**TEXTO FUENTE:**
□ □ □ □
Por ejemplo, hace notar el autor que muchos pintores tocaban instrumentos. Como Tintoretto y Vermeer.

No sin ironía, Johann Mattleson, que fuera compositor y teórico de la música, escribió en El perfecto maestro de capilla, una obra de 1739, que los laudistas tardaban más en afinar el instrumento que en tocar una obra.

En su nuevo libro, el sabio Ramón Andrés nos guía por el Museo del Oído. Nos pone a escuchar cada una de las notas que suenan en la cantidad impresionante de óleos que revisó y que nos describe, donde músicos están en pleno trance de afinar su instrumento.

En el proceso de afinación, nos explica, se produce la desconcertante sensación, por lo paradójica, de una ingravidez que nos orienta y ancla.

Nos recuerda que Novalis, el poeta de los Himnos a la noche, estaba persuadido de que sólo existía una única cuerda, la destinada a recomponer la vibración que se produce en el interior humano.
□ □ □ □
**TRABAJO REQUERIDO:**
A. Reproduce sin cambios el pasaje del texto sobre la afinación en la pintura que empieza en las palabras "En su nuevo" y termina después de "el interior humano.".
B. Según el texto sobre la afinación en la pintura, ¿en qué año se publicó El perfecto maestro de capilla?
C. Prosigue el texto sobre la afinación en la pintura a partir de su última oración.

**DATOS DISPONIBLES:**
□ □ □ □
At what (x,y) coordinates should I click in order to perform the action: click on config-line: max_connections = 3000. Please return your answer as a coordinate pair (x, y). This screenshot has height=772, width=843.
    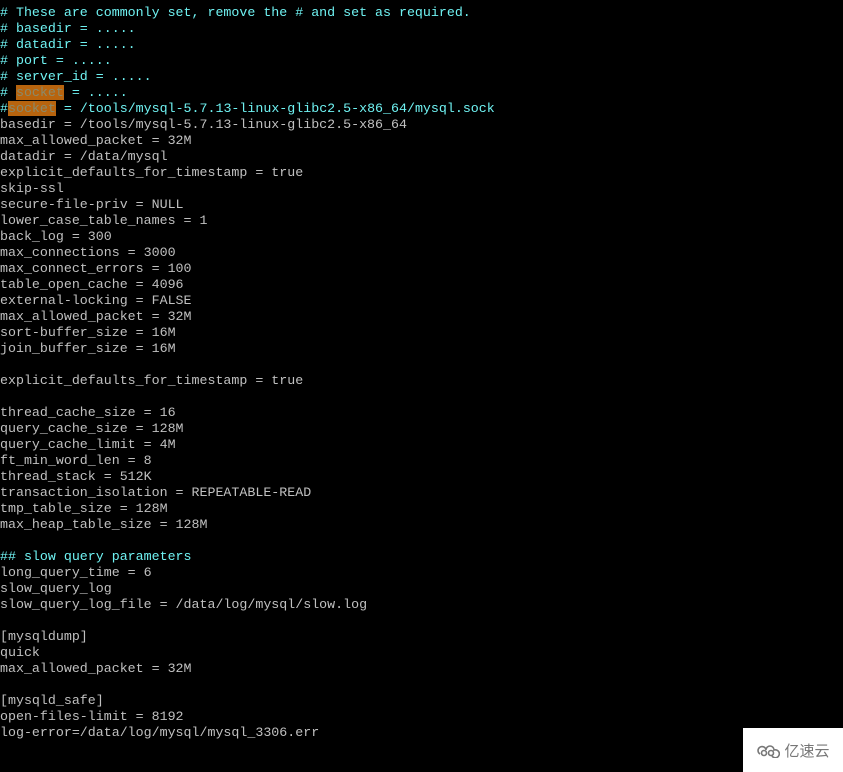
    Looking at the image, I should click on (88, 252).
□ □ □ □
**CONJUNTO DE RESPUESTAS:**
A.
En su nuevo libro, el sabio Ramón Andrés nos guía por el Museo del Oído. Nos pone a escuchar cada una de las notas que suenan en la cantidad impresionante de óleos que revisó y que nos describe, donde músicos están en pleno trance de afinar su instrumento.

En el proceso de afinación, nos explica, se produce la desconcertante sensación, por lo paradójica, de una ingravidez que nos orienta y ancla.

Nos recuerda que Novalis, el poeta de los Himnos a la noche, estaba persuadido de que sólo existía una única cuerda, la destinada a recomponer la vibración que se produce en el interior humano.

B. En 1739.

C.
Reflexiona: cuando se está solo en la tempestad, se piensa en una isla, y esa isla es la música.

El tiempo dedicado a la afinación es sonido tanteado, “ese que no forma parte del devenir; nada dice, nada cuenta, aislado, no hay pasión en él, ningún gesto cómplice con el dibujo de una melodía que exige un corazón implicado, ningún arrebato ni atisbo de unas escalas intrincadas que conducen, audaces, a

la región aguda.

Aquí sólo se trata de una búsqueda, de un oído que encuentra su ser en el equilibrio, de un hiato que se abre en la mente del músico. Es la nota que no ha escrito nadie, el barbecho de la partitura, la crónica que no forma parte de la historia de la música y, aun así, resulta primordial en sus hechos.

Lo suyo, lo de Ramón Andrés, es la poesía:

“Roberto Calasso creía que Giambattista Tiepolo se prolongaba, sobre todo, por su manera de concebir el color rosa. Un libro suyo se titula El rosa Tiepolo.

“El rosa termina el día, es el color de la llave que lo cierra. Resulta engañoso por lo que oculta. En un horizonte se deslíen el rosáceo persa y el magenta, el amaranto, el rosa palo, el rosa té y cuantos púrpura caen sobre la tierra.

“Retenemos esos tonos porque entendemos bien lo crepuscular, menos atentos al despuntar de Eos, la de los rosados dedos, es verdad, hay en sus manos algo áureo y por eso se desconfía de ese momento naciente que nos acerca a una jornada nueva”.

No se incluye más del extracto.